The Good and The Bad

  • The set re-creations were phenomenal. Winston had a book about Joan’s NYC apartment and looked it up… they nailed the interior.
  • They took a few liberties with the timing on events and some exaggeration in a few areas. Looked up a few of the realities and facts to compare. Nothing too jarring, but enough where you’d go, “huh?”
  • Both of those women were mad crazy during that time period. It’s like they want to love their children, but I did not see that… they certainly said they loved them and tried to show it, but wow… kids were never the top priority!
  • Old Hollywood was a beautiful thing sometimes. It was also very messed up. Feud clearly shows the highlights in each and every episode.
  • There is a nice dream sequence in the last episode where Murphy explores “what could have been” if the two women ever tried to become friends.
  • The re-creation of some of the real movies were so fun to watch, especially having seen both the movies that were the key focus: Baby Jane and Charlotte.
  • The 1963 Oscars… that episode was brilliant. To see how they stabbed one another in the back. How Joan won in the end even when she didn’t. And to think these ladies did stuff out and in the public, where everyone could see their behavior. Hilarious!

Final Thoughts

  • It’s a re-living of history with about 80% truth and 20% exaggeration or fiction. But what you get is a solid show, full of memories and nostalgia for the olden days… which weren’t all that long ago!
  • The concept of the show is great… and I really look forward to the next one with the prince and princess.
  • Too early to tell if the show will get any nominations at the Oscars, but we’ll see soon enough!
  • You’ll enjoy this no matter what age you are, whether you lived through it, watched some of the movies or think that’s so far in the past, everyone else is ancient. It’s got drama and comedy. It’s got fashion, style and charm. It’s got down and dirty politics and shenanigans. All with a classy production.

About Me

I’m Jay and I live in NYC. By profession, I work in technology. By passion, I work in writing. Each week, I will post a summary of a trip I’ve taken somewhere in the world. I’ll cover the transportation, hotel, restaurants, activities, who, what, when, where and why… and let you decide for yourself if it’s a trip worth taking.
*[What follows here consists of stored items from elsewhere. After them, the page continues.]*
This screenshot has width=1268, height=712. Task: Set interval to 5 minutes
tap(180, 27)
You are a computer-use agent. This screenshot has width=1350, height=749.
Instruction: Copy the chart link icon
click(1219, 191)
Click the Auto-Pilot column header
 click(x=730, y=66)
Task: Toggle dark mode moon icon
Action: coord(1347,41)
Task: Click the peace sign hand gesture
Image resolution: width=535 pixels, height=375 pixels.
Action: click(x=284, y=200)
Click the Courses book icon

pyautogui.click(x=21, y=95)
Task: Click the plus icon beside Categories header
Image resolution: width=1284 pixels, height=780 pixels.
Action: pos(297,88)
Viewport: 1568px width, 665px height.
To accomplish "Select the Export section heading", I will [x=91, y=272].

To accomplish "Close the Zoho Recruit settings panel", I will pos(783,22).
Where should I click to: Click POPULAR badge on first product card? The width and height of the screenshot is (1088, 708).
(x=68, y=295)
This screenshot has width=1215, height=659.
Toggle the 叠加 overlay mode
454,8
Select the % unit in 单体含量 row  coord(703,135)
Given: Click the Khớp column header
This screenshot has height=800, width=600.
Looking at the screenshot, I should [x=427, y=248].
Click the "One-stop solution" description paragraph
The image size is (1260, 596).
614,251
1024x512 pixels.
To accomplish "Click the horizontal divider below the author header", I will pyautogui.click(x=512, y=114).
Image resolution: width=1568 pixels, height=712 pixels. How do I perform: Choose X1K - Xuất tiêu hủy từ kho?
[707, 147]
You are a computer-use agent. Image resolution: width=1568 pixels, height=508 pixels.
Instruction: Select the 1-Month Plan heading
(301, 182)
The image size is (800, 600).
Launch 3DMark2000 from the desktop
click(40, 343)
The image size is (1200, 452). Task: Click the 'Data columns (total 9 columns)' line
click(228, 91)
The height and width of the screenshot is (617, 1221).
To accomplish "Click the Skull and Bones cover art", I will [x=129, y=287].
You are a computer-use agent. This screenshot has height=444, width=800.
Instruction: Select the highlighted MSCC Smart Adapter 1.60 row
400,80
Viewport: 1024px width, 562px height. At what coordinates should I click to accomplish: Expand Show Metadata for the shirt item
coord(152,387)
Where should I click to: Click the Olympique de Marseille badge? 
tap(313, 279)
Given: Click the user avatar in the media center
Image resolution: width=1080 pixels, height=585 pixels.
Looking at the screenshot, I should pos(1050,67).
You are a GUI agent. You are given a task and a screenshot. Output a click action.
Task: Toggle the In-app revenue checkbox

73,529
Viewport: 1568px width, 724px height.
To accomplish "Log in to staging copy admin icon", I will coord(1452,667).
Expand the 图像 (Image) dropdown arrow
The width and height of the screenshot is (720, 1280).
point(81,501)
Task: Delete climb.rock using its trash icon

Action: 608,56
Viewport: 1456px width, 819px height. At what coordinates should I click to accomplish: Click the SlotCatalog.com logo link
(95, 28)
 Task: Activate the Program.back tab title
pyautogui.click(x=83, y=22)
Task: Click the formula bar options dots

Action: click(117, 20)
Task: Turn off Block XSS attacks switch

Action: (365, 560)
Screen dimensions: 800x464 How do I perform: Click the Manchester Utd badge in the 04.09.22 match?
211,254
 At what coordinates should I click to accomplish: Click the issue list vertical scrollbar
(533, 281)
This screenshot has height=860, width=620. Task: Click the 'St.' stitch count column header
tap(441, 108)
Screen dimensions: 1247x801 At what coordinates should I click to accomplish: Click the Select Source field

Once you hit my site “ThisIsMyTruthNow” at, you can join the fun and see my blog and various site content. You’ll find book reviews, published and in-progress fiction, TV/Film reviews, favorite vacation spots and my own version of the “365 Daily Challenge.” Since March 13, 2017, I’ve posted a characteristic either I currently embody or one I’d like to embody in the future. 365 days of reflection to discover who I am and what I want out of life… see how you compare!

Feel free to like, rate, comment or take the poll for each post. Tell me what you think. Note: All written content is my original creation and copyrighted to me, but the graphics and images were linked from other sites and belong to them. Many thanks to their original creators.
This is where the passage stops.